Since the nomination of delegates began, cries of marginalisation from some quarters have trailed the national exercise. Those who are crying foul are those who feel they should be at the conference to ventilate their grievances.

Analysts have said some nationalities are  marginalised in the running of the affairs of their states and the country, based on their religion, population and political clouts. Others are said to be marginalised geographically. The latter are made up of those who have been cut off from the mainstream by state and national boundaries.

Just like the Berlin Conference of 1885, which led to the infamous ‘partitioning of Africa,’ territories of some ethnic nationalities have been separated in the course of creating states in the country.

Consequently, where a smaller number of people of an ethnic nation are moved into another state, the affected people become minority in their new state.

One case is that of the Yoruba in Kwara State, who, in February, alleged they were  marginalised in the affairs of the state. They described as embarrassing the claims that the territories of the Yoruba of the North were the property of the defunct Caliphate.

Only recently, the Kwara-South Consultative Forum alleged that the Yoruba people in Kwara were marginalised and unfairly treated. It requested that special provisions be made in both Kogi and Kwara states to ensure adequate representations of the interests of the people at the conference.

In a communiqué signed by the KSCF Chairman, Joseph Aderibigbe; and Secretary, Simeon Daramola, on February 16, 2014, after its conference entitled, ‘Kwara Yoruba and the national conference,’ the forum said the Yoruba in the North had some age-long grievances over the structure of Nigeria.

The document read in part, “It is also resolved that the Yoruba of the North are not fairly governed in the states they are now forced to belong.

“Yoruba people of Kwara State reject vehemently their minority status in the North, where they have been permanently disadvantaged, especially in seeking political offices and key economic advantages. We are like a bat in the North, where as a result of our language and culture, we are regarded as Yoruba, and as a result of demographic partition, the South-West regards us as northerners.”

To have the dream of the Yoruba in the state realised, the group insisted the outcome of the issue of boundary adjustment at the conference should be subjected to a referendum to authenticate the desire of the people.

As a result, when it was time for the selection of candidates to the conference and the drafting of a unified agenda for the people in the South-West, the Yoruba in Kwara and Kogi states resolved to canvass for boundary re-adjustment to unite them with the South-West states at the conference.

The Yoruba in the two states include the Ekiti, the Igbomina and the Bolo in Kwara State; and the Okun and the Yagba peoples in Kogi State. Both Kogi and Kwara states are in the North-Central.

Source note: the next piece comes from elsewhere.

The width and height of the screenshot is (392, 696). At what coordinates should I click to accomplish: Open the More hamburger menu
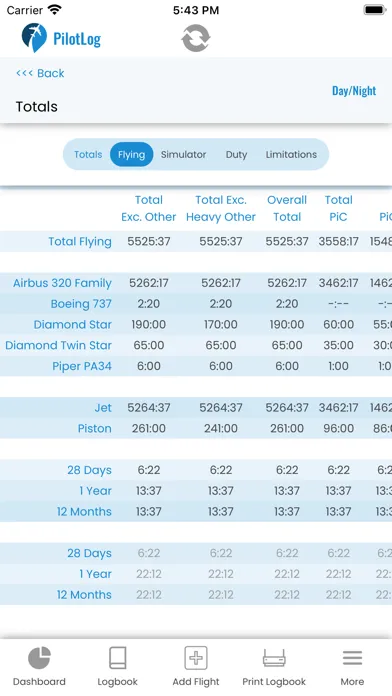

Luckily for them, while they may not be part of the representatives from their respective states, their aspirations have been included in the agenda of the Yoruba at the conference.

At the ‘Yoruba Assembly for 2014 National Conference’ held on February 27, 2014, the Chairman of a three-man committee, which drafted the Yoruba agenda, Chief Olu Falae, said the wishes of the affected people, who he referred to as those in “domestic diaspora,” would be reflected at the conference.

Another case is that of the Ogu/Egun ethnic nationality in the Badagry area of Lagos State, who protested against their exclusion from the conference.

The nationality, under the aegis of Gunuvi Rights Initiative of Nigeria, said the exclusion was a proof of their marginalisation in the state and demanded that the situation be remedied.

The state government had sent Mr. Femi Okunnu, Mr. Supo Sasore, Prof. Tunde Samuel, Mr. Waheed Ajani, Mrs. Olufunmilayo Oshinowo-Balogun and Chief Rabiu Oluwa as representatives.

But the National President of GRIN, Mr. Bokoh Oluwole, and Secretary-General, Mr. Ogunbiyi Isaac, in a protest letter to Governor Babatunde Fashola, dated March 4, said the representation of Lagos at the confab should have reflected the cultural and ethnic configuration of the state.

GRIN stated that the Ogus constituted about 15 per cent of the population of the state and should be given a slot “in matters of this nature.”

“We are of the view that all hopes are not lost because we believe in your sense of fairness, judgment and spirit of accommodation, which has seen you through the act of successful governance in Lagos State,” the group added.

In the letter entitled, ‘Unfair exclusion of Ogu/Egun ethnic nationality from the Lagos State’s list of names to the national confab,’ GRIN said Ogu/Egun ethnic nationality, who “constitutes the pivot of western civilisation in Nigeria,” deserved a place of pride in matters of national significance.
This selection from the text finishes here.